INSTRUCTIONS TO FOLLOW. Return every item below word for word, with each line kept unchanged.

-- Start EXCERPTED DATA --

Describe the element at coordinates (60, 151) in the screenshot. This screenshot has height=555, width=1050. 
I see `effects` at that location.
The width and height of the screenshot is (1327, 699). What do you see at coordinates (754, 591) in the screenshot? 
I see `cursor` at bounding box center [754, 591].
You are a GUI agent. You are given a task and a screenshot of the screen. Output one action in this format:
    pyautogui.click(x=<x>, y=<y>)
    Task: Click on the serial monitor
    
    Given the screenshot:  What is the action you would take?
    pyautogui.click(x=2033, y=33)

-- End EXCERPTED DATA --

RESULT OF THIS EXERCISE.
Describe the element at coordinates (60, 151) in the screenshot. This screenshot has height=555, width=1050. 
I see `effects` at that location.
The width and height of the screenshot is (1327, 699). What do you see at coordinates (754, 591) in the screenshot? 
I see `cursor` at bounding box center [754, 591].
You are a GUI agent. You are given a task and a screenshot of the screen. Output one action in this format:
    pyautogui.click(x=<x>, y=<y>)
    Task: Click on the serial monitor
    
    Given the screenshot:  What is the action you would take?
    pyautogui.click(x=2033, y=33)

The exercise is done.